SASSUOLO-ATALANTA 1-0 – Sassuolo-Atalanta è la partita del divertimento da un po’ di anni a questa parte. Parliamo di due squadre che gongolano sulla loro forza, sul loro calcio offensivo, a volte con un pragmatismo d’altri tempi, altre specchiandosi nella fierezza di chi gioca un calcio spregiudicato e non potrebbe fare altrimenti. I moduli sono diversi, ma quella voglia di andare uomo contro uomo, attaccare gli spazi, recuperare subito la palla per far male e innescare la forza offensiva degli uni o degli altri è comune. Per questo dalla sfida del Mapei ci si aspetta che i pop corn escano direttamente dalla tv, ma in realtà non va esattamente così.

I neroverdi vogliono dare continuità alla clamorosa vittoria contro il Milan e con un Domenico Berardi così è lecito crederci. L’Atalanta, invece, deve dare prova di esserci sempre e una vittoria in trasferta su un campo complicato potrebbe dare l’iniezione di fiducia per tenere il passo in un momento decisivo della stagione. A dire il vero, lo spettacolo si trasforma in una partita decisamente diversa: l’agonismo c’è, i ritmi alti e la corsa pure, ma anche un nervosismo generale che aumenta con il passare dei minuti. Ne sa qualcosa Joakim Maehle che viene espulso già nel primo tempo con rosso diretto per un fallaccio in scivolata.

A questo punto, i padroni di casa prendono il sopravvento sul campo e fanno girare orizzontalmente il pallone, in modo da trovare impreparati gli avversari. Il colpo di genio che sblocca la partita a inizio secondo tempo è di Armand Lauriente. L’esterno d’attacco punta la porta avversaria, salta un paio di avversari e poi dalla media distanza fa partire un destro incrociato che gonfia la rete. Uno a zero e palla al centro, anche l’ennesimo copione tattico da recitare nella partita per l’Atalanta. A questo punto, Gian Piero Gasperini sbilancia la squadra mettendo in campo Duvan Zapata e Mario Pasalic, poi anche Luis Muriel.

Il Sassuolo non forza la mano in contropiede, ma i nerazzurri non hanno neanche i risultati sperati. Solo una buona dose di nervosismo, quella del colombiano ex Lecce e Udinese che viene espulso nei minuti finali del match. I bergamaschi si fermano sul più bello e con due rossi sventolati sulla testa dei diretti interessati, ma sono ancora in piena corsa Champions. Nuove certezze, invece, per il Sassuolo alla seconda vittoria illustre consecutiva e con lo spettro della retrocessione che è ormai solo un lontano incubo da lasciare in dote ad altri.
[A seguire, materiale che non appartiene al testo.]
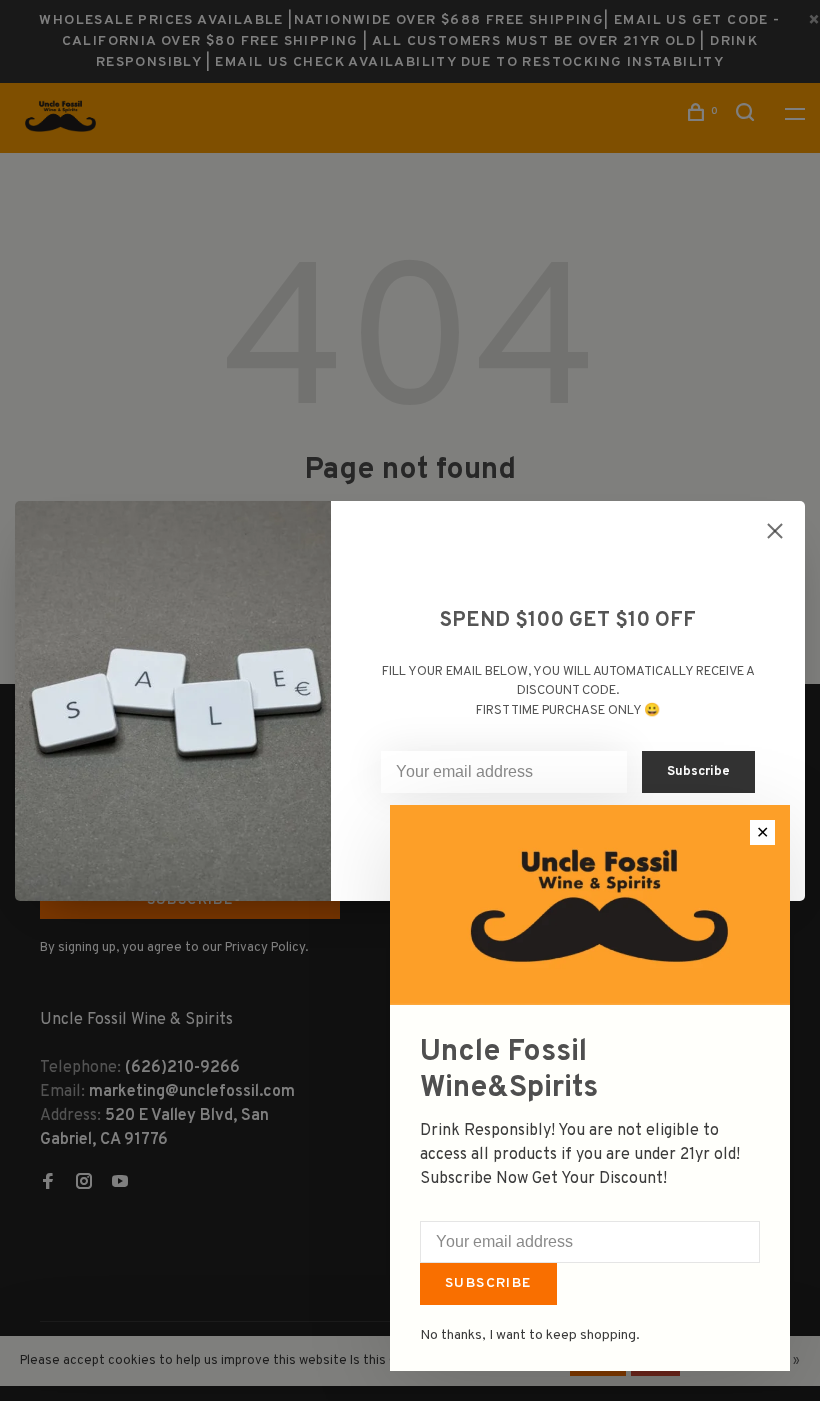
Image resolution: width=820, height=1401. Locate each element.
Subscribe (488, 1283)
SPEZIA-NAPOLI 0-3 – Il menù di domenica all’ora di pranzo prevede un Napoli che non ha alcuna intenzione di fermarsi e che pensa partita dopo partita per non guardare al distacco abissale dalle altre e non sentirsi lo scudetto già in bacheca o cucito sul petto. I partenopei, però, hanno di fronte uno Spezia che non può essere affatto sottovalutato, perché è vero che ha tante assenze ed è vero che gli ultimi risultati non sono quelli sperati, ma comunque è una squadra coraggiosa, ben messa in campo e che se lasciata libera di giocare sa come fare male.
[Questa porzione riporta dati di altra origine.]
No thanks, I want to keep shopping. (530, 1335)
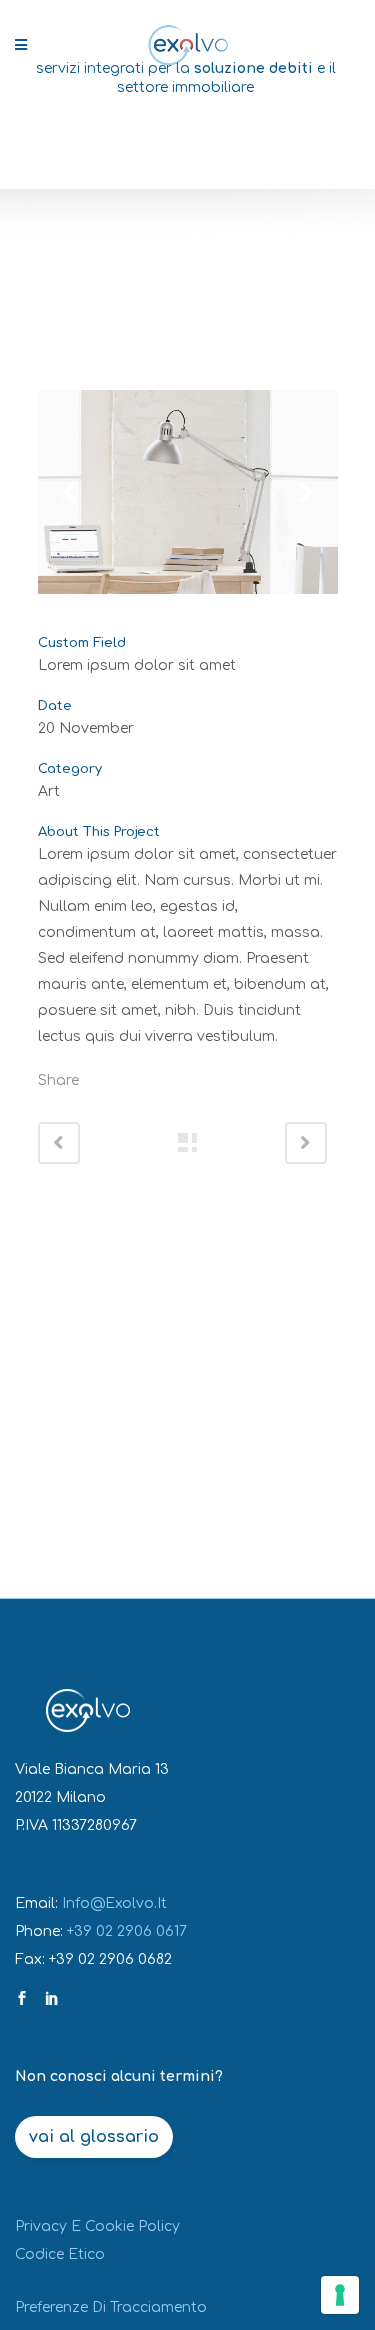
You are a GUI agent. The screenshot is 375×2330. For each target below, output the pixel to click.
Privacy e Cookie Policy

Di contro, la capolista ha il sangue che pulsa forte nelle vene e le gambe non tremano per l’altezza, anche per via di un gioco spettacolare e cinico, di quelli che fanno sempre gli undici che man mano Luciano Spalletti sceglie dei marziani, prima ancora che gli omini in tv con la playstation accesa. Il primo tempo, però, non è semplice come ci si potrebbe aspettare rispetto ai valori in campo. I bianconeri partono con aggressività, cercano di chiudere ogni spazio a loro disposizione e si fanno vedere anche nella metà campo avversaria cercando di sorprendere un Napoli ordinato a centrocampo, ma un po’ distratto in fase difensiva. La prima frazione di gioco se ne va un po’ così con l’incertezza delle sorprese e la caparbietà di chi non molla, ma anche con la sicurezza che le cose migliori debbano ancora succedere.

Osimhen
Victor Osimhen, sempre più il capocannoniere della Serie A e autore di una doppietta contro lo Spezia – Nanopress.it

L’equilibrio, però, si spezza già all’alba del secondo tempo quando una follia di Arkadiusz Reca spiana la strada al Napoli. Il difensore concede un calcio di rigore evitabile che Khvicha Kvaratskhelia non sbaglia. Lo 0-1 apre i cancelli a una partita a senso unico e in cui l’attacco del Napoli spicca ancora una volta. Lo show, tanto per cambiare, è di Victor Osimhen. Il nigeriano e capocannoniere del campionato al 68esimo firma il raddoppio, pochi minuti dopo su assist del solito Kvara fa anche tris. Una meraviglia e la scuola di bomber in diretta visione, a dispetto delle inefficienze targate DAZN e Tim. L’ex Lille ha una falcata impressionante, va in cielo a prenderla di testa, fa salire la squadra e conclude con una continuità spaventosa: su questo campionato c’è il suo marchio indelebile e probabilmente sarà suo lo scettro di miglior punta centrale. Spalletti fa anche qualche cambio, inserisce forze fresche, ma la musica non cambia per sua fortuna: il Napoli vola in testa alla classifica e guarda con estrema serenità al derby di Milano. Comunque sia, i partenopei restano saldamente al comando e sanno di dover fare la corsa solo sui propri record.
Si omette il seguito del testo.